Because of this, a great deal of patient experience work inevitably focuses on improving the communication skills of our teams. It’s worth mentioning that up until recently, many clinician education programs did not include much training on communicating with patients and families — and even less about communicating with each other. Even expert clinicians can struggle and stumble in this area. Our program at MGH helps clinicians hone these skills, but not by handing them a script. Our aim is to share key words and concepts that convey our goals of care and resonate with patients and families, but are delivered in the clinician’s own voice. When this happens, both clinicians and patients win.
Happy vs. satisfied
Perhaps the most challenging point made by the authors of the articles — especially by Dr. Fenton’s study– is that we are becoming so worried about making patients happy that we are giving them whatever they want, whether or not it is clinically appropriate. It’s a “customer is always right” paradigm. Thus, we are making patients happy — but potentially making them less healthy. And, we are making health care more expensive in the process. This is a danger with the current environment, and we must be vigilant about avoiding it.
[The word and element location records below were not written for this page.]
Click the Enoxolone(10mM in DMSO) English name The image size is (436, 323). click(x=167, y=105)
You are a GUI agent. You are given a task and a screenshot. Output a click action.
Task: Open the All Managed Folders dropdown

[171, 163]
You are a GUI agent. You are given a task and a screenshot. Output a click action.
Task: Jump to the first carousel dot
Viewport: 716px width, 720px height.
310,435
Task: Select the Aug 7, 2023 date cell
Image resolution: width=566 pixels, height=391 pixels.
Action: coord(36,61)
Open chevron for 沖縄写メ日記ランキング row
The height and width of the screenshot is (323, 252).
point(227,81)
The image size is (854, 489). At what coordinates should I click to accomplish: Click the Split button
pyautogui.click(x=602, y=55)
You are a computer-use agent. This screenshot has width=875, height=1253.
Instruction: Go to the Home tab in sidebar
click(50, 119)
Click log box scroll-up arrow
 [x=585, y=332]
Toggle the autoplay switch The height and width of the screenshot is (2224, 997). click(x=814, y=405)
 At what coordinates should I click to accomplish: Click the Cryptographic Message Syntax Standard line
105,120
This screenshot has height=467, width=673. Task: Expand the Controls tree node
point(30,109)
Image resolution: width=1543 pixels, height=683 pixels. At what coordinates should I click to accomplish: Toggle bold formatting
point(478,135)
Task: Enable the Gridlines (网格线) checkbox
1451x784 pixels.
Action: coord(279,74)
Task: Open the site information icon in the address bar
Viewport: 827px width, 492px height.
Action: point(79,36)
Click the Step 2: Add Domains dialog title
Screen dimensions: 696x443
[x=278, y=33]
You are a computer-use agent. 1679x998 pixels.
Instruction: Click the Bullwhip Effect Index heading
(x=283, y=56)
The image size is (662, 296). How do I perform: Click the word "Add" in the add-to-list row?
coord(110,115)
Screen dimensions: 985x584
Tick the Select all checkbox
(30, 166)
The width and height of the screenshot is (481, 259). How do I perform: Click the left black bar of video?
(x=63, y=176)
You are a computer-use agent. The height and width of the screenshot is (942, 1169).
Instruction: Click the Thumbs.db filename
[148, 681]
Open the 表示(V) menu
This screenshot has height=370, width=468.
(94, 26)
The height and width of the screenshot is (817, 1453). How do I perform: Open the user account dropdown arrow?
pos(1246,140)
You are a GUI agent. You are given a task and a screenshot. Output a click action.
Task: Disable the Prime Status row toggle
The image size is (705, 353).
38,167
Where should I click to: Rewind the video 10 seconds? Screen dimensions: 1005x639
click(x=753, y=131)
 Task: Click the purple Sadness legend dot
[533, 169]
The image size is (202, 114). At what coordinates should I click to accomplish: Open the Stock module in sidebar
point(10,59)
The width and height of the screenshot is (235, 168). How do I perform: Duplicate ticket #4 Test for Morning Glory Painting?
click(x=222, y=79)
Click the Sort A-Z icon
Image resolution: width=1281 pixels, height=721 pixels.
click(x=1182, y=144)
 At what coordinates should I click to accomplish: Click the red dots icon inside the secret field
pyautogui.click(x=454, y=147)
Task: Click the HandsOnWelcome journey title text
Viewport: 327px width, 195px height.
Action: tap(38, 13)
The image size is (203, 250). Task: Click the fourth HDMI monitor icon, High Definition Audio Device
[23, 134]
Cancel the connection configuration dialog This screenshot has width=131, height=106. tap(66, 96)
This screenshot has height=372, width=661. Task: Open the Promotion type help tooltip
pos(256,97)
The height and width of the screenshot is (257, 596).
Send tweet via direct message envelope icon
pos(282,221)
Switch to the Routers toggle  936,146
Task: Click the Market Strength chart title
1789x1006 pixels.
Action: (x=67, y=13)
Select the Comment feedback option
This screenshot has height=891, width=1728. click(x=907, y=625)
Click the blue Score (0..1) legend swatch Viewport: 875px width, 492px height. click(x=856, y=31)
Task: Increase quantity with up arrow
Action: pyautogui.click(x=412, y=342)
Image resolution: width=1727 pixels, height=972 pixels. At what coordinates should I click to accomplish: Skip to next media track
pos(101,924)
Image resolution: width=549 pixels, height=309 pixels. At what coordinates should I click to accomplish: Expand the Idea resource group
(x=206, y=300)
In our experience, most patients want honesty and our best clinical advice. When patients ask about a test or prescription, what clinicians must uncover is the underlying concern for the patient and addressing those needs. And if this means advising against a particular test, medication or treatment, when communicated carefully and appropriately, the vast majority of patients will still leave our presence “satisfied.” It’s only when they leave with questions unanswered or concerns unaddressed that patients do not feel we’ve heard them and met their needs. Characterizing patient satisfaction as a choice between pandering to patients and good medicine is a false argument. There are stacks of studies to show that good communication and engaged patients are absolutely linked to superior outcomes. As further evidence to support this, many MGH providers who are the most highly rated by our patients are also skilled communicators and have stellar clinical outcomes.
So, while I was initially frustrated with some conclusions drawn by these articles, I do believe Robbins, Punke and Fenton are doing a good thing by raising their issues. We need to listen carefully to these critiques and assure that health care remains rooted in our mission and is evidence-based. We may understandably feel the pressure of the “scoring” or “starring” our work. Our world is changing where ratings for products and services will continue to be ubiquitous. We can rail against these changes or recognize that these systems allow us an opportunity to partner with the people we are caring for and help evolve our health care system into one that is more patient- and family-centered. If we do that, the numbers will take care of themselves.
Rick Evans is chief experience officer, Massachusetts General Hospital, Boston, MA.